Insider trading, also known as insider dealing, is the malpractice of selling or buying securities such as equity and bonds by the insiders of a company, which includes the employees, directors, executives and promoters.
To prevent such acts and to promote fair trading in the market for the interest of common investors, the stock market regulator Sebi (the Securities and Exchange Board of India) has prohibited the firms to purchase their own shares from the secondary market.
Insider trading is one of the most serious malpractices that exists in the market.
Insider trading basically refers to the buying, selling or trading of shares or other securities (such as bonds or stock options) of a listed company using unpublished price-sensitive information (UPSI) that can affect the stock price that has not been disclosed yet.
Who is an insider?
The Sebi defines an ‘insider’ as someone who has access to price-sensitive information about a particular company's shares or securities. An insider can be anyone who has been associated with the company in some way during the six months preceding the insider trade.
That person could be an employee, a director, relative, banker or legal counsel to the company or even an official of the stock exchanges, trustees, employees or of an asset management company (AMC) that worked with the company.
Insiders, who have access to confidential and exclusive information about the issuer of a particular security or stock, benefit from buying or selling undisclosed securities before they fluctuate in price.
What is UPSI?
UPSI refers to a piece of exclusive information related to a firm’s stock prices, quarterly results, acquisition deals, mergers or any kind of sensitive activities that have not been shared with the public at large.

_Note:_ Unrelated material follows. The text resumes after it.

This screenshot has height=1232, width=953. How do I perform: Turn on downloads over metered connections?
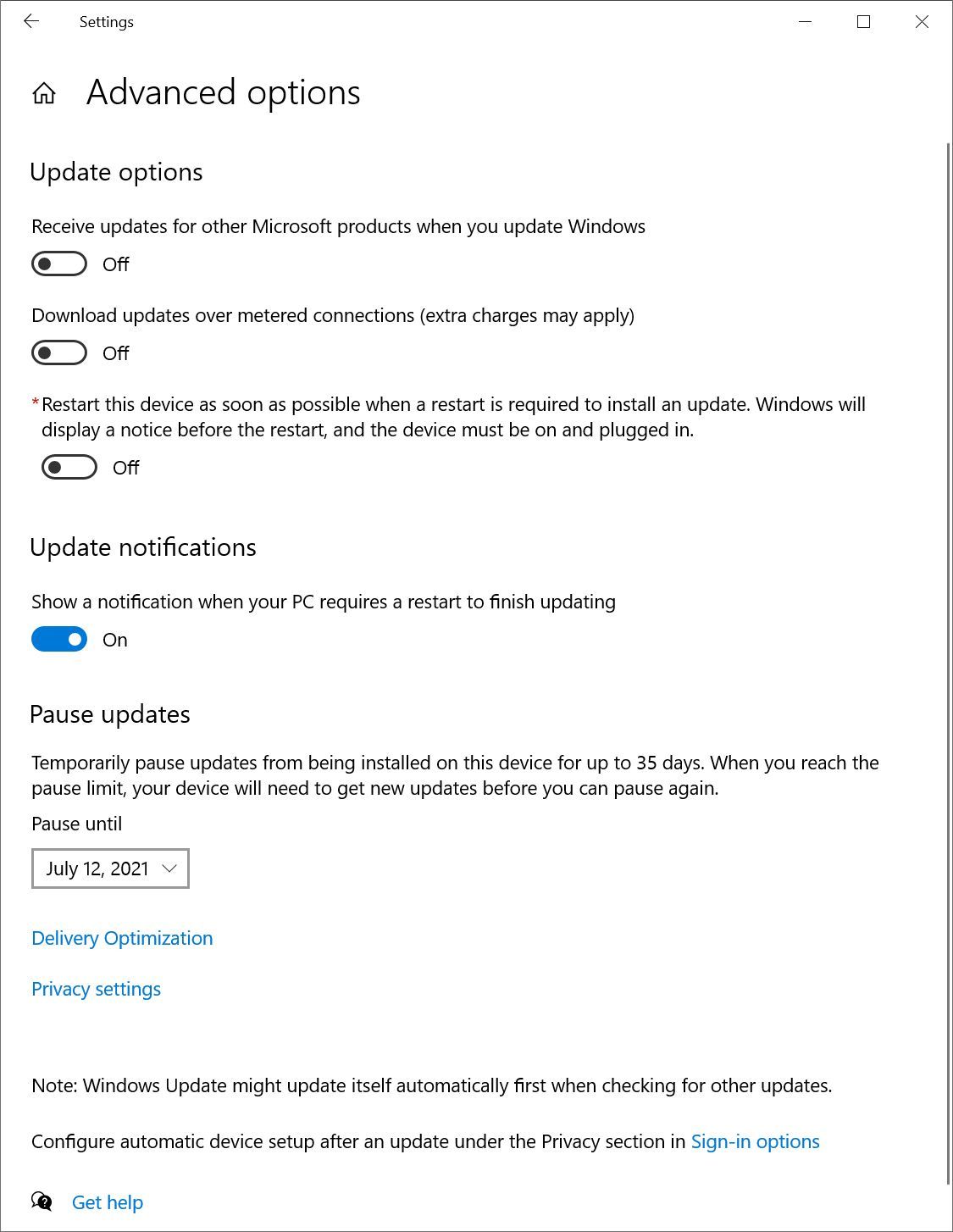(x=58, y=352)
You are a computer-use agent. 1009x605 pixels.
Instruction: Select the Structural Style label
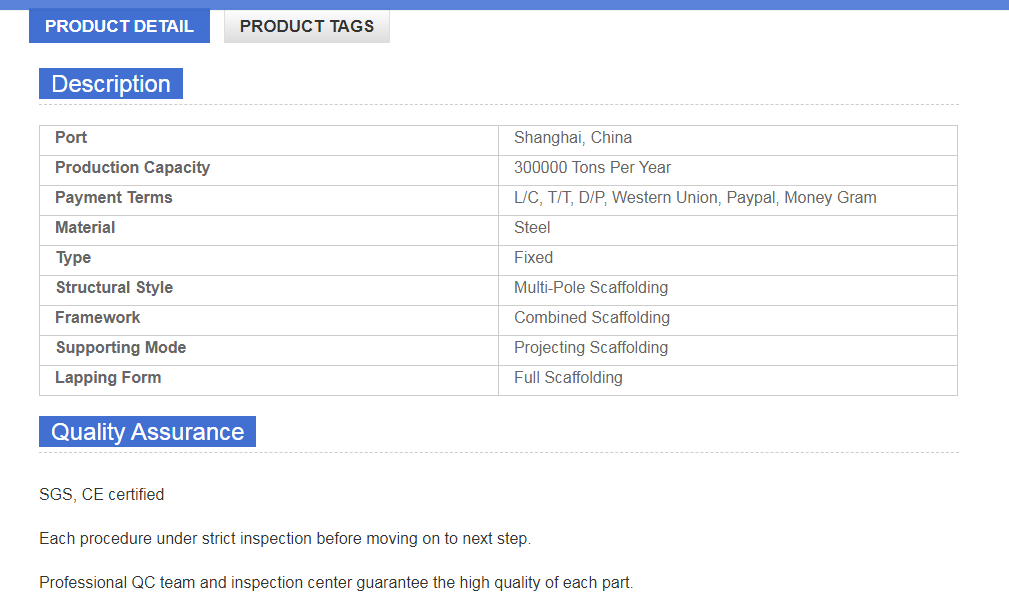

When insiders are able to access the UPSI, they illegally conduct trade dealings for personal gains.
For example, a company director informs his friend about a yet-to-be-declared deal and the latter disseminates that information to his colleagues who then buy that company’s stocks. Then, the manager, his friend and his colleagues are liable to be booked by Sebi for violation of PTI (Prohibition of Insider Trading) Regulations.
In India, insider trades are regulated by the Sebi under the Insider Trading Regulations, 2015. In fact, the market regulator can impose fines and prohibit individuals or entities from trading in the capital market if found in violation of rules.